LONDON: Turkiye lira held near a two-month low, its sovereign dollar bonds tumbled and the cost of insuring exposure to the country’s debt spiked as the presidential election appeared headed for a runoff with incumbent president Tayyip Erdogan in the lead.
The lira was at 19.65 to the dollar at 0655 GMT, after reaching 19.70 in earlier trading, its weakest since a record low of 19.80 hit in March this year following deadly earthquakes.
It was on track for its worst trading session since early November.
On the Istanbul bourse, a 6.38% drop triggered a market-wide circuit breaker.
Parties of both Erdogan and opposition rival Kemal Kilicdaroglu were claiming the lead after Sunday’s presidential and parliamentary election, but sources in both camps admitted they may not clear the 50% threshold to win outright.
“This is a major disappointment to investors hoping for a win for opposition candidate Kilicdaroglu and the reversion to orthodox economic policy he promised,” said Hasnain Malik, head of equity research at Tellimer.
In the parliamentary vote, the People’s Alliance including Erdogan’s AKP was headed for a majority, meaning that even if Kilicdaroglu won a runoff, he would lead a split government.
Dollar-denominated sovereign bonds issued by Turkiye fell sharply by more than 5 cents, while the five-year Turkiye credit default swap spread jumped 105 basis points (bps) to 597 bps, according to S&P Global Market Intelligence, the highest since November 2022.

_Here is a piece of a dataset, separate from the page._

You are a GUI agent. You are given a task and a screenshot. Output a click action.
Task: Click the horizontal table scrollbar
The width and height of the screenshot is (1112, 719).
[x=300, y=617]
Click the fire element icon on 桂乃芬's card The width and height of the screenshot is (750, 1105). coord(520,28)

The presidential vote will decide not only who leads Turkiye and shapes the foreign policy of the NATO-member country of 85 million people, but also how it is governed and how it tackles a deep cost-of-living crisis.
Last week, Turkish stocks and bonds rallied when third-party presidential candidate Muharrem Ince withdrew from the race, boosting expectations of a Kilicdaroglu win.

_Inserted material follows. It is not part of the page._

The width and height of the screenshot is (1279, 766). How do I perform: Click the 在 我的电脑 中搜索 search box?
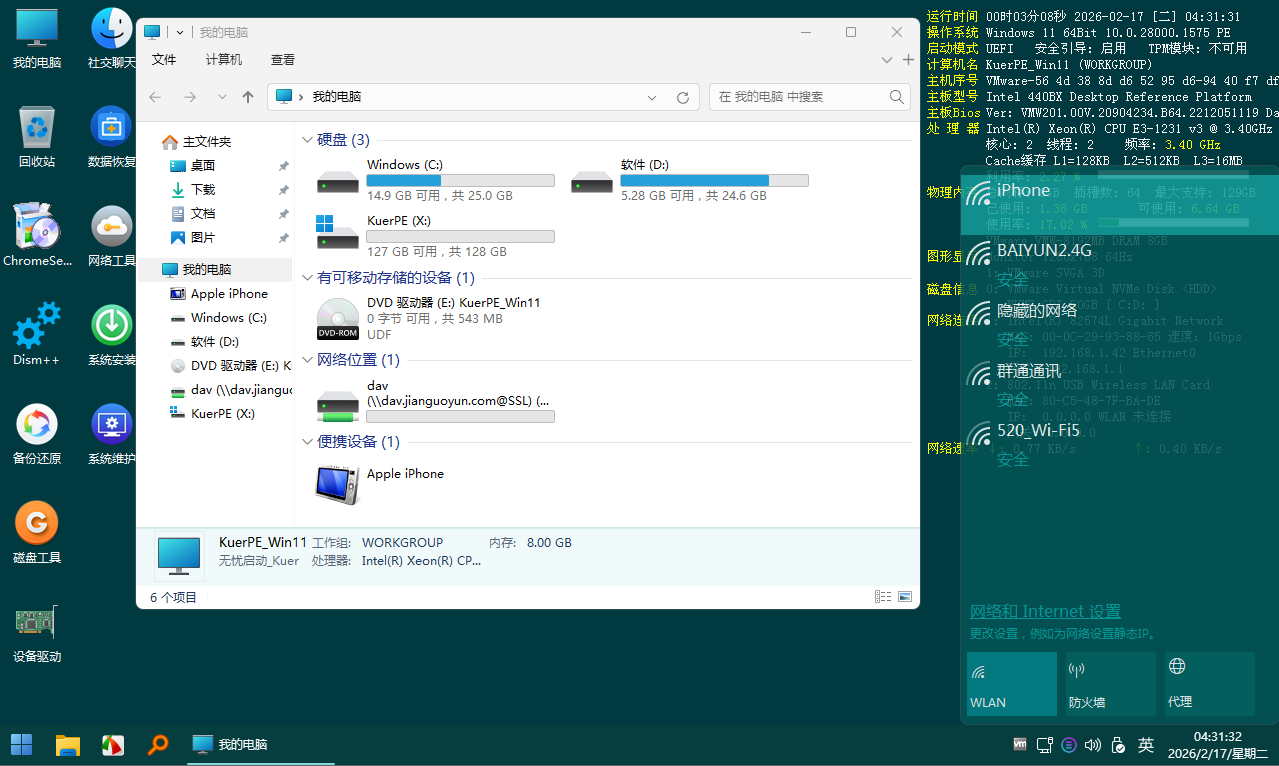[800, 97]
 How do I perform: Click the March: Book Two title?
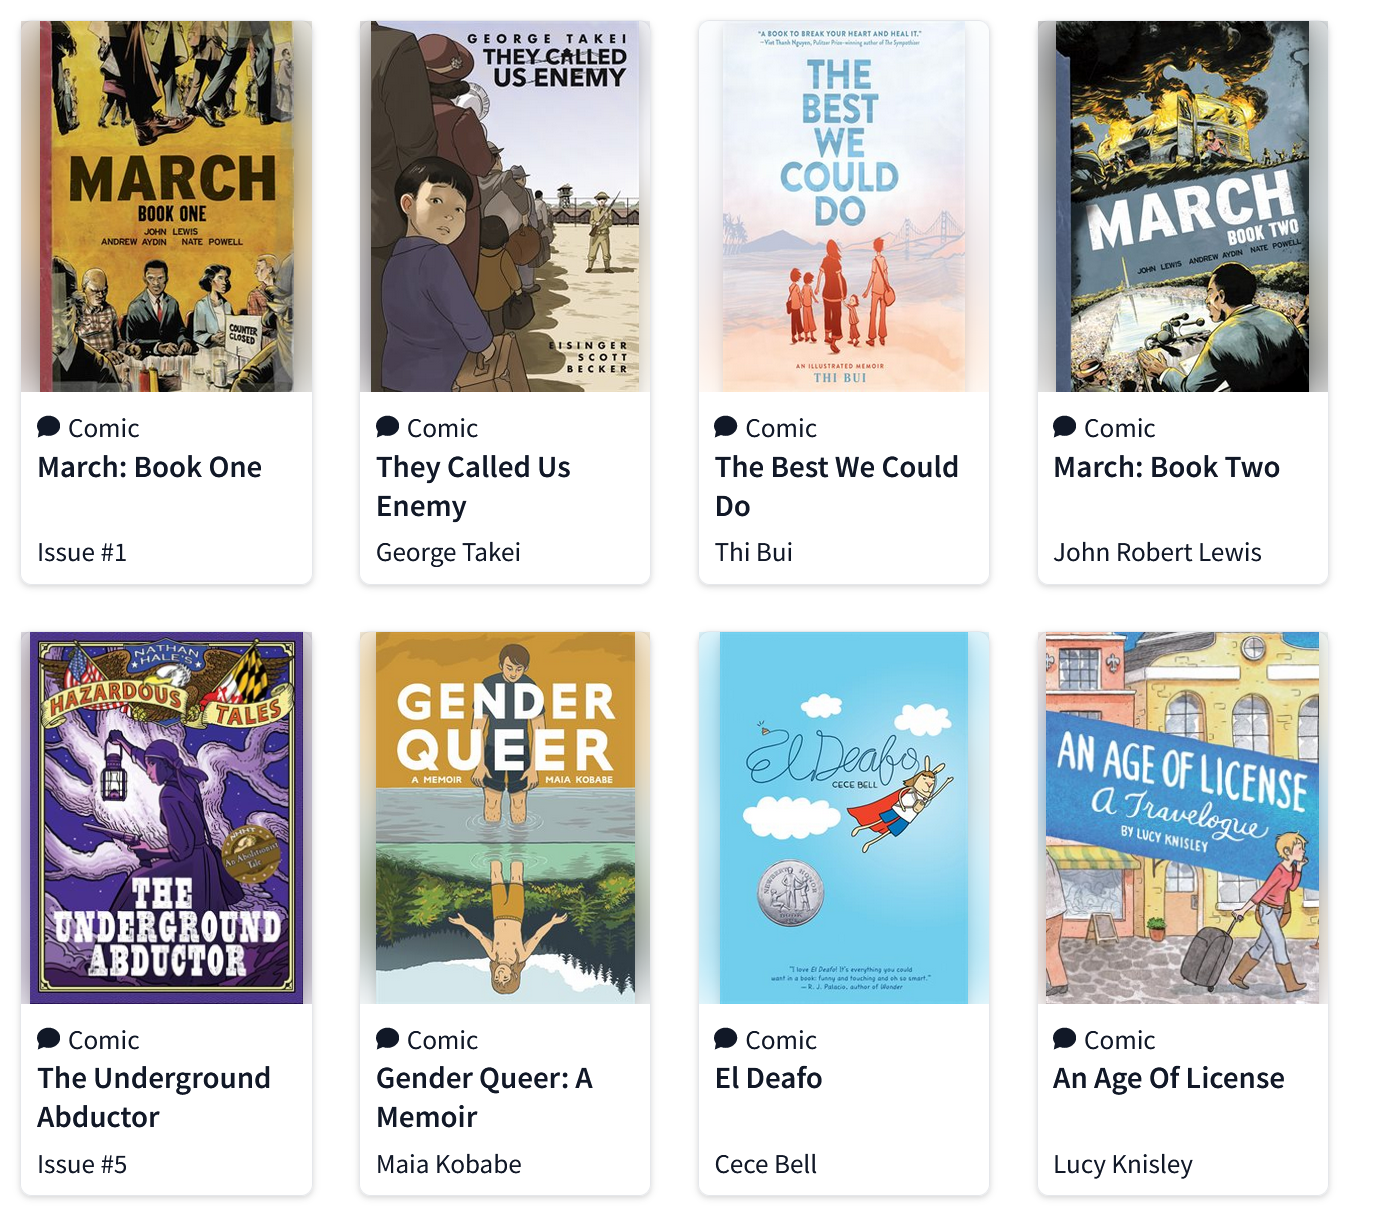[1168, 466]
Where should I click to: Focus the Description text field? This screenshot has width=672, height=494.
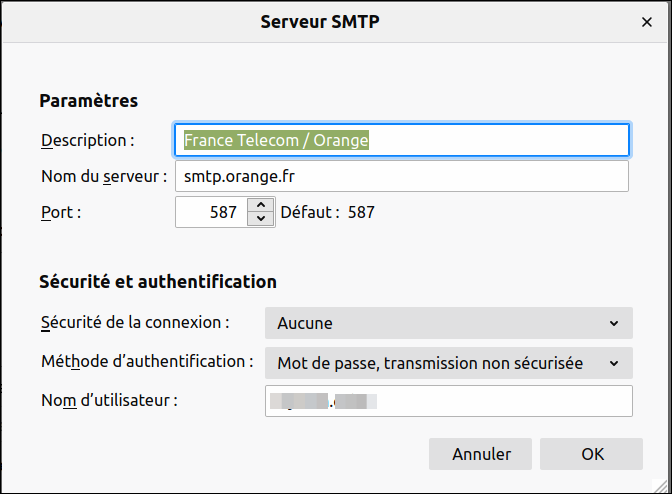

Turkish lira at record low near 19 to the dollar
Analysts expect the lira to slump in the wake of the elections following years of economic imbalance and unorthodox monetary policy.
JPMorgan forecast the lira could soften to levels of 24-25 to the dollar. Goldman Sachs said in a note in recent days that its calculations showed the market was pricing the lira to weaken by 50% in the next twelve months.
The lira has weakened 5% since the start of the year, and has lost almost 95% of its value over the last decade and a half as sugar-rush economic policies sparked spectacular boom and bust cycles, rampant inflation and currency market turmoil.
A potential second election round is scheduled for May 28.